Go through the lines below and count those that contain "computer"; the number is all that should be returned.

[Data entries]
- Opening Delimiter -

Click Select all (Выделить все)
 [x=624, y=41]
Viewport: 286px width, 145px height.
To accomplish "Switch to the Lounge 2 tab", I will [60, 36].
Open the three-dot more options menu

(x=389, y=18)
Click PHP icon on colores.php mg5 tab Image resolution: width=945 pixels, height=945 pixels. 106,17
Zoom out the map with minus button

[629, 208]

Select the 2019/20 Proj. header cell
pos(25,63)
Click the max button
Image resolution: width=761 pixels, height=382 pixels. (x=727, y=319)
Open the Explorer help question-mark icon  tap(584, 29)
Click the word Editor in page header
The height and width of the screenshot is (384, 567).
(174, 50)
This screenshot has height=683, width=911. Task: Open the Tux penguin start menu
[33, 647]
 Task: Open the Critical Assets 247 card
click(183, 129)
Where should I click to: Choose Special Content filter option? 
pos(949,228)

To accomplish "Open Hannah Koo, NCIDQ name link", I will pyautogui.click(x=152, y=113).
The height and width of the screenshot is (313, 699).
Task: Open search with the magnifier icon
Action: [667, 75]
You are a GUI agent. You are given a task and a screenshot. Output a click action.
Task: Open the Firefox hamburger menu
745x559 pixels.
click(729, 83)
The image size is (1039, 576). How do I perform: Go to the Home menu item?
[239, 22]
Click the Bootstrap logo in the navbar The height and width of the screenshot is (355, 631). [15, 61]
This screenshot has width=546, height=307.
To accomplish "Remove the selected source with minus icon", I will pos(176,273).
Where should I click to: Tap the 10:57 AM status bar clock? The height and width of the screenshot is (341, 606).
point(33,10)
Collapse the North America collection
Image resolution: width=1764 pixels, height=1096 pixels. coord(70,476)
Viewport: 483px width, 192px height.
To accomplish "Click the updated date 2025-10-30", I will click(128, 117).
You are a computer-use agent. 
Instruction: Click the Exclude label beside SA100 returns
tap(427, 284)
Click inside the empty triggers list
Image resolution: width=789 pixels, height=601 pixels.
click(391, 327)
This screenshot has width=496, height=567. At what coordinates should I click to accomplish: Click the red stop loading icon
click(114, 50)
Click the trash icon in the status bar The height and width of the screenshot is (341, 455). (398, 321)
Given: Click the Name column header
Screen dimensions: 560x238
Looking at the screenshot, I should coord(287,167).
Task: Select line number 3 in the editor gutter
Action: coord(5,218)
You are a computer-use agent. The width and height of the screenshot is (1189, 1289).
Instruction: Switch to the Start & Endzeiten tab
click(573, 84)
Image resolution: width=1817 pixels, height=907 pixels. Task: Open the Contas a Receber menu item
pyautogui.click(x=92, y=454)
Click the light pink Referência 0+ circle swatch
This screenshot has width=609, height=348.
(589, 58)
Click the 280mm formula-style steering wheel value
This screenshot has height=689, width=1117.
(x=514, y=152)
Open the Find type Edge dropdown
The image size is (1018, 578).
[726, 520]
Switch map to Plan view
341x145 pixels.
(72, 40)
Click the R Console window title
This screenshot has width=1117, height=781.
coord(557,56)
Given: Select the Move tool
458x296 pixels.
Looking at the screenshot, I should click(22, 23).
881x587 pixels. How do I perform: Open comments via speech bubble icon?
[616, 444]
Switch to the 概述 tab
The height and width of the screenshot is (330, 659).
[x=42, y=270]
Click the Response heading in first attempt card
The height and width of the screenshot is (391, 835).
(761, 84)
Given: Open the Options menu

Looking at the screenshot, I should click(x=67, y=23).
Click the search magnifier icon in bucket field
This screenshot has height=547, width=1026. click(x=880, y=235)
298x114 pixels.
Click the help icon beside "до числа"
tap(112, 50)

- Closing Delimiter -

▸ **SOLUTION BELOW**:
2